#### ABOUT THIS TASK:
In the entries below, identify every line with the string "text" and copy it.

Stored data entries:

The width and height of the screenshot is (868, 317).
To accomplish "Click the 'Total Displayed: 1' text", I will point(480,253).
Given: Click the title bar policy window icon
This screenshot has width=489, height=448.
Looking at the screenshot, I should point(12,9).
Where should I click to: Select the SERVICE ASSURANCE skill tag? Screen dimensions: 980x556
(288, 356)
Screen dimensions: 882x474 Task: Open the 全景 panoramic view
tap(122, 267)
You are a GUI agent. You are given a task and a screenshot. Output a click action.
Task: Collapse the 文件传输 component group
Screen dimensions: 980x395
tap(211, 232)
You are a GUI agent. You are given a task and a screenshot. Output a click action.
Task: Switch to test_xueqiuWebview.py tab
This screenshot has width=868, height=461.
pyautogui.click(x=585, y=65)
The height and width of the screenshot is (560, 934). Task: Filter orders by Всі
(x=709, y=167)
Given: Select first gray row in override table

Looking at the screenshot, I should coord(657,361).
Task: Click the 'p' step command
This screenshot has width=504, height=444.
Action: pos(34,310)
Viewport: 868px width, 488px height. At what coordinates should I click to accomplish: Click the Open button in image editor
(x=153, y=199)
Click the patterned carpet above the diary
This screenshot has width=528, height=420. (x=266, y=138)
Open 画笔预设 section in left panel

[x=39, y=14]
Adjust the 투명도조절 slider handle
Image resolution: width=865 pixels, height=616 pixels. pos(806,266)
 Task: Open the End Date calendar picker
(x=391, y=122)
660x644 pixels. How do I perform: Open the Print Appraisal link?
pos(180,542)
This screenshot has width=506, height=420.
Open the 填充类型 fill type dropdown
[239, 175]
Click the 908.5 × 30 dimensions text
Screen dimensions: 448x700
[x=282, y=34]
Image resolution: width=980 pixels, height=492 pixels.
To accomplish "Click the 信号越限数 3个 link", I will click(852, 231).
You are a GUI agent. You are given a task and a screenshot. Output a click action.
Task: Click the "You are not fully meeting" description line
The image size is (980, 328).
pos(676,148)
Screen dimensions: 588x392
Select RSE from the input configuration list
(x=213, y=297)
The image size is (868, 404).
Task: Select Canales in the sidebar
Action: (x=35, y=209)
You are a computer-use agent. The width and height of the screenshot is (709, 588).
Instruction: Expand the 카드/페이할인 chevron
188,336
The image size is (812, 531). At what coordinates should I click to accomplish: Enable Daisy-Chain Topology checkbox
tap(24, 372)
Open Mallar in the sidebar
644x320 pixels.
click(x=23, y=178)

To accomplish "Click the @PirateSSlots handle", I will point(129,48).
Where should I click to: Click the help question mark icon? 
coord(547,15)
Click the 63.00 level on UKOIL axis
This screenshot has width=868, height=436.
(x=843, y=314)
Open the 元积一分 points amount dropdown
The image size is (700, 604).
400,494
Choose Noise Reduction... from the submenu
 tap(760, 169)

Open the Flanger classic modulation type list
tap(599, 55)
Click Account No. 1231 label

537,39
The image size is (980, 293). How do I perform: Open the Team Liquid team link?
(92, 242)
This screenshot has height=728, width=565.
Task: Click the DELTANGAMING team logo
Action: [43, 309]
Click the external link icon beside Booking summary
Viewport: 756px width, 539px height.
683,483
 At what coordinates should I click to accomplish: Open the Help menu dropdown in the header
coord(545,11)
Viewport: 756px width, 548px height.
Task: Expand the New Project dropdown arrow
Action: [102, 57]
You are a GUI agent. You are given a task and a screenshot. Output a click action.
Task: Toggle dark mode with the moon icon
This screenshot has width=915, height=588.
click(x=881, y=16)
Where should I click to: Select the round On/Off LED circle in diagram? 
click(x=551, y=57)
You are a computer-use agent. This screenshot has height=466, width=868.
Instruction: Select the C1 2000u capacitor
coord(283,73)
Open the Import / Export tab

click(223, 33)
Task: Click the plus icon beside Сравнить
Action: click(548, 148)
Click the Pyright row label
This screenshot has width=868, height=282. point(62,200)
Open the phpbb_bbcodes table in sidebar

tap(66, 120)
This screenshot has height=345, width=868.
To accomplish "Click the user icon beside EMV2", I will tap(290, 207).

#### OUTPUT OF THE EXERCISE:
To accomplish "Click the 'Total Displayed: 1' text", I will point(480,253).
Click the 908.5 × 30 dimensions text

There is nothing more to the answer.